7. The bone conduction earphone according to claim 6, wherein the housing comprises an inserting cavity communicated with an interior of the housing; an inner cavity wall of the inserting cavity is provided with a plurality of clamping grooves; the first connecting end is inserted into the inserting cavity; each of the plurality of clamping protrusions is clamped in a corresponding clamping groove.

8. The bone conduction earphone according to claim 7, wherein an outer contour of a cross section of the first connecting end prevents the first connecting end from rotating relative to the inserting cavity; the first connecting end is matched with the inserting cavity of the housing.

9. The bone conduction earphone according to claim 6, wherein the power module is connected with the earphone body by a conductive wire; the conductive wire is embedded in the main hook body along an extending direction of the main hook body; or

the main hook body comprises a wire passage and an extending direction of the wire passage is same as the extending direction of the main hook body; the conductive wire passes through the wire passage.

10. The bone conduction earphone according to claim 8, wherein the main hook body further comprises a second connecting end extending from one end of the hook portion opposite to the first connecting end; the earphone body comprises a connecting cavity communicated with an interior of the earphone body; the second connecting end is inserted into the connecting cavity; the second connecting end is in interference fit with, is glued together with, or is clamped with the connecting cavity.

11. The bone conduction earphone according to claim 10, wherein at least one positioning bar is protruding from a sidewall of the second connecting end; an extending direction of each positioning bar is same as an extending direction of the second connecting end; an inner cavity wall of the connecting cavity is provided with at least one positioning groove; when the second connecting end is inserted into the connecting cavity, each positioning bars is inserted into a corresponding positioning groove and slides along the corresponding positioning groove.

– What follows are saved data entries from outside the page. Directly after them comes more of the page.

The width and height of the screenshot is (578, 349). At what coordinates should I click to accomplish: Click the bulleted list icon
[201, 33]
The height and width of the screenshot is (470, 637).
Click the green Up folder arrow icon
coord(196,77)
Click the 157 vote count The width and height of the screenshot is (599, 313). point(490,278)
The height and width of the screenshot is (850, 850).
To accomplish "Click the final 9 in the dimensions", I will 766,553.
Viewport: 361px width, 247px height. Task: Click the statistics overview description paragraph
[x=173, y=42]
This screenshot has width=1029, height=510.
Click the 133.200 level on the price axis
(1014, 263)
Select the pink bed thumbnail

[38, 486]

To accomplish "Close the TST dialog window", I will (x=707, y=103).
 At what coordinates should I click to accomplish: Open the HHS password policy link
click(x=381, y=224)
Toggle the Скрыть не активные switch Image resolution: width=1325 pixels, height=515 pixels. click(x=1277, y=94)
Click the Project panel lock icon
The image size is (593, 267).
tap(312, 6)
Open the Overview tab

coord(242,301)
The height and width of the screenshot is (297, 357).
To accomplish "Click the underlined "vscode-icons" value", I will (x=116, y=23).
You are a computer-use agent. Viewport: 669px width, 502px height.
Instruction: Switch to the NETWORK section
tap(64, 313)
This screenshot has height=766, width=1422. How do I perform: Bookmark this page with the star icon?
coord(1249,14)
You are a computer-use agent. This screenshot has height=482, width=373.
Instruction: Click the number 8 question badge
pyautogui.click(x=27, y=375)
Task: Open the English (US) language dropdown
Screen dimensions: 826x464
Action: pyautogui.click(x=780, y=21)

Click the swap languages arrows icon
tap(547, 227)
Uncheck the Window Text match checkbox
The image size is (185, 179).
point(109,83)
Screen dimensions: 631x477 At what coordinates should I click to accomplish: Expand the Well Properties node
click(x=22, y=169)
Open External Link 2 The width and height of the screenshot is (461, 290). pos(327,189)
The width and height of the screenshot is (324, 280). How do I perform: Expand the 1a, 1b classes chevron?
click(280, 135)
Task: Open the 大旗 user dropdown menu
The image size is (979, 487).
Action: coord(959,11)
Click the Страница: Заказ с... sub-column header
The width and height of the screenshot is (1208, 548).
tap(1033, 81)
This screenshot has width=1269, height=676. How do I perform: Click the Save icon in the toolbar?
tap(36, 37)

12. The bone conduction earphone according to claim 3, wherein the earphone body comprises an earphone shell, a main control circuit board, a bone conduction speaker connected with the main control circuit board, and a microphone connected with the main control circuit board; the main control circuit board is arranged in the earphone shell and is electrically connected with the power supply component; the bone conduction speaker directly faces the auricle and fits with the auricle.

13. The bone conduction earphone according to claim 12, wherein the earphone body further comprises two charging posts; a first end of each of the charging posts is arranged on the main control circuit board; a second end of each of the charging posts is exposed from the earphone shell.

14. The bone conduction earphone according to claim 12, wherein the earphone body further comprises an indicator light and a positioning sensor detecting a distance between the earphone body and a control device, both of the indicator light and the positioning sensor are connected with the main control circuit board; the indicator light lights up when the distance detected by the positioning sensor exceeds a predetermined value; the indicator light remains off when the distance detected by the positioning sensor does not exceed the predetermined value.

15. The bone conduction earphone according to claim 1, wherein a soft rubber pad is arranged on a surface of the housing facing the auricle, or the housing is made of soft rubber material.